La defensa sostuvo además que A.A. no se había sustraído de la justicia brasileña: tres meses antes había comparecido voluntariamente ante autoridades judiciales en San Lorenzo do Sur al ser citado, y tenía prevista una audiencia para el 26 de junio del corriente año. “No va a dejar a sus hijas”, argumentó el defensor. Propuso como alternativa el arresto domiciliario con tobillera electrónica, entrega de documentos de identidad y pasaporte, y control policial estricto.

La posición fiscal
La Fiscalía Letrada de Río Branco, a cargo de las doctoras Stella Da Silva y Giovanna Gentile, sostuvo que existen riesgos procesales concretos: la gravedad de los hechos, los montos involucrados, la nacionalidad extranjera del imputado y el hecho de que los hechos datan de 2020, período durante el cual el requerido habría permanecido fuera del alcance de la justicia brasileña.

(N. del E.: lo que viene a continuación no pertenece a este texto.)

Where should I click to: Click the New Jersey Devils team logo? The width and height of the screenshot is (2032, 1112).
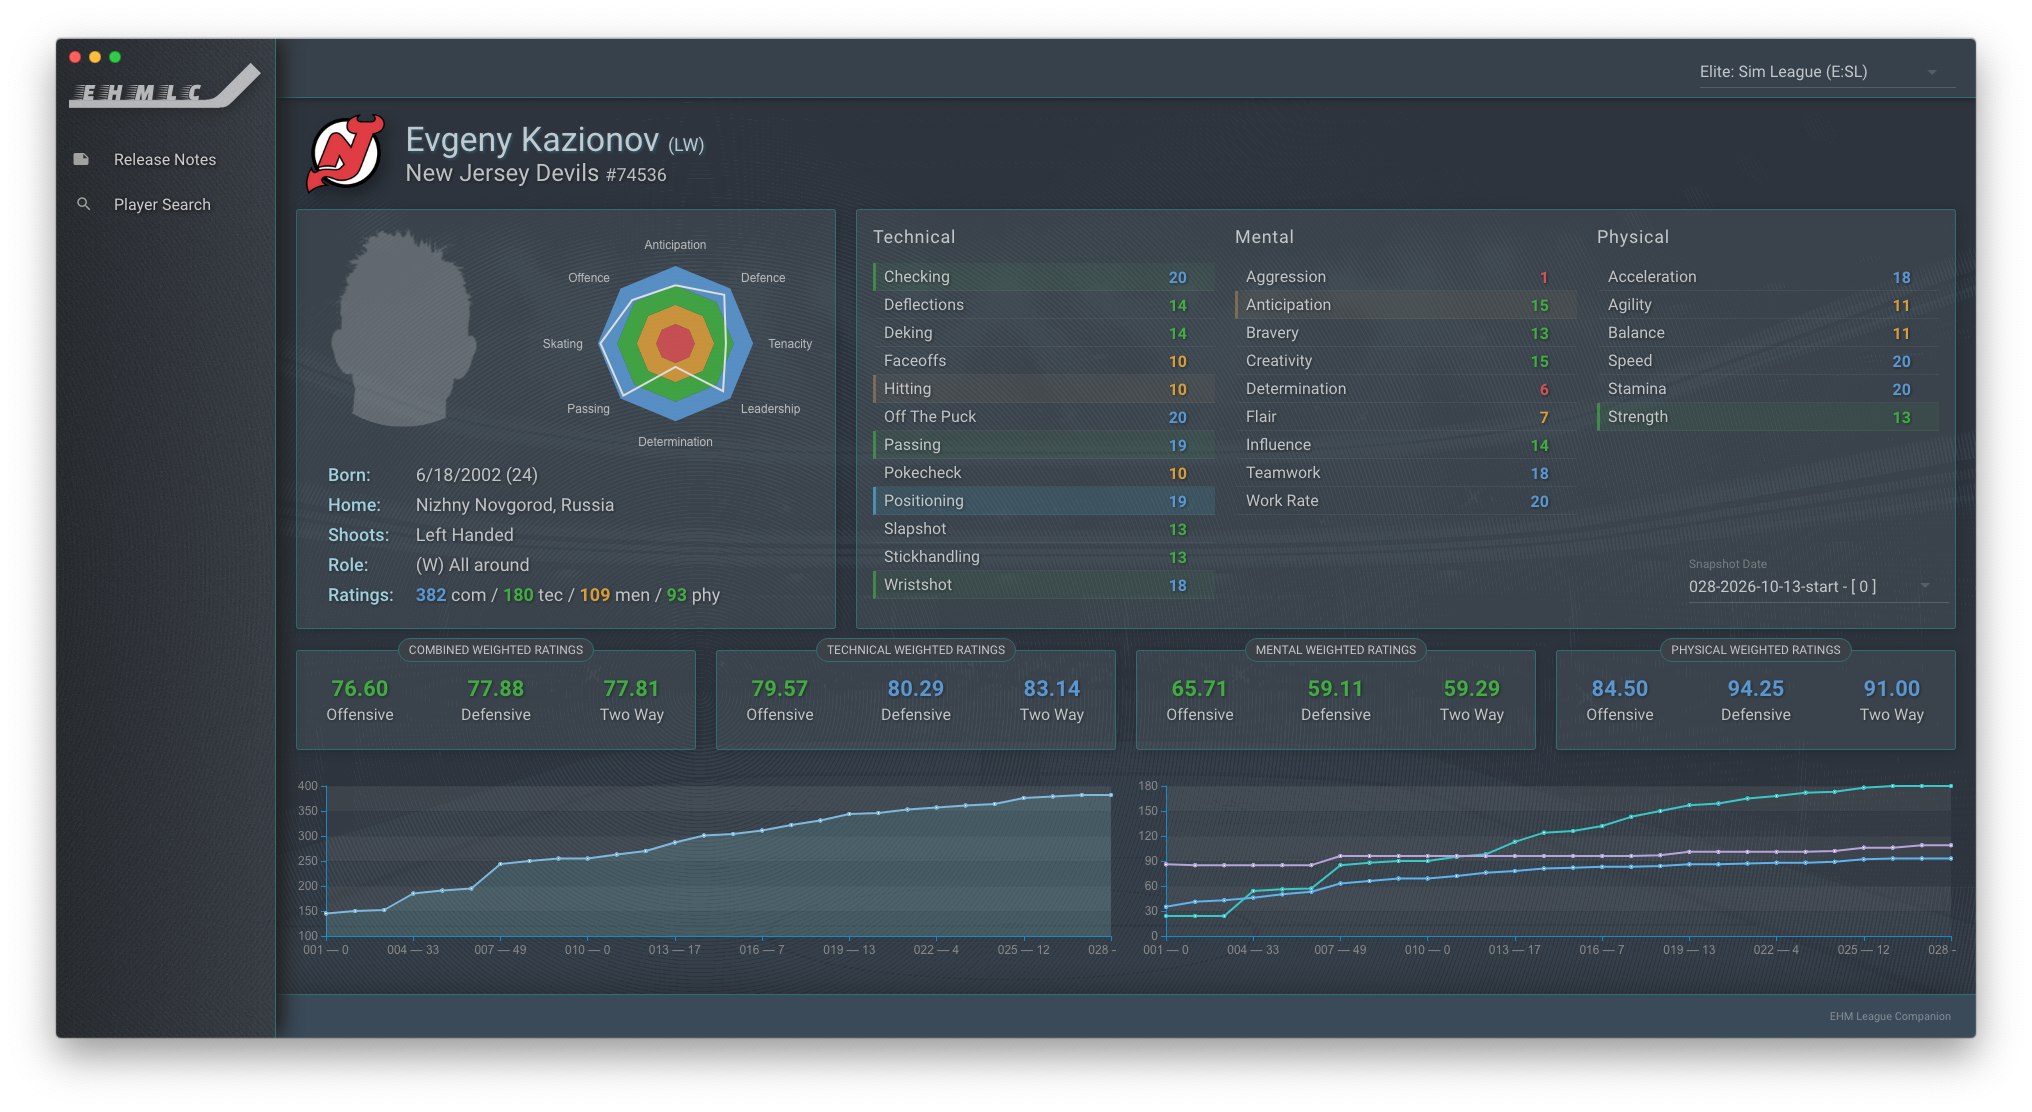(345, 153)
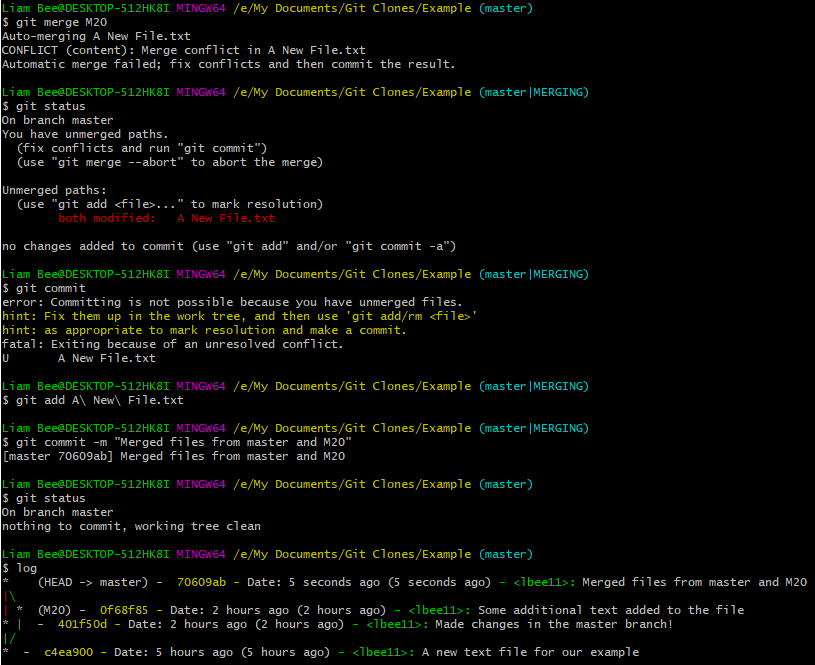Click the 'git commit -m' command line
Viewport: 815px width, 665px height.
[x=184, y=442]

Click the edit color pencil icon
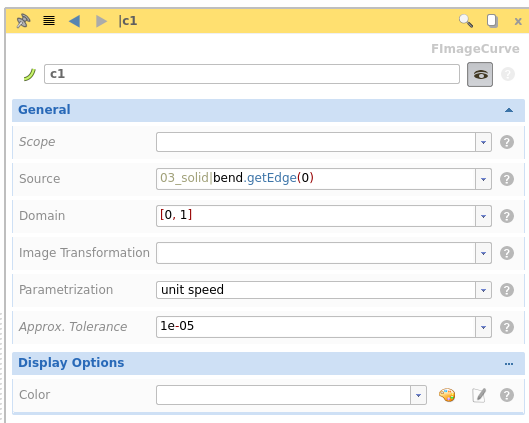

El TAP compartió ese criterio. Fundó su decisión en el Tratado de Extradición del Mercosur, aprobado por Uruguay mediante la Ley 17.499, cuyo artículo 29 regula la detención preventiva con fines de extradición. El tribunal destacó que el tratado obliga a los Estados parte a cumplirlo de buena fe, en los términos establecidos por la Convención de Viena, y que la cooperación jurídica penal internacional requiere que el requerido permanezca detenido mientras tramita el proceso. Citó además jurisprudencia propia —sentencias 256/2018 y 221/2000— en el mismo sentido.
A.A. permanecerá detenido por el plazo de 40 días, durante el cual Brasil deberá formalizar ante la Cancillería uruguaya la solicitud de extradición. De no hacerlo en ese término, deberá recuperar la libertad.

El hombre fue localizado en Río Branco tras una acción conjunta de la Policía Civil de Sergipe, la Policía Federal y la Interpol. Es investigado por estafas financieras que superan los 3,5 millones de reales y habría perjudicado a unas 20 víctimas, a quienes prometía rendimientos mensuales de hasta 2% captando los fondos directamente en su cuenta personal. InfonetNE Notícias
Cuando fue citado a declarar, desapareció y abandonó el país. Con apoyo de la Policía Federal, su nombre fue incluido en la alerta roja de Interpol. Brasil tiene 40 días para formalizar el pedido de extradición ante la Cancillería uruguaya.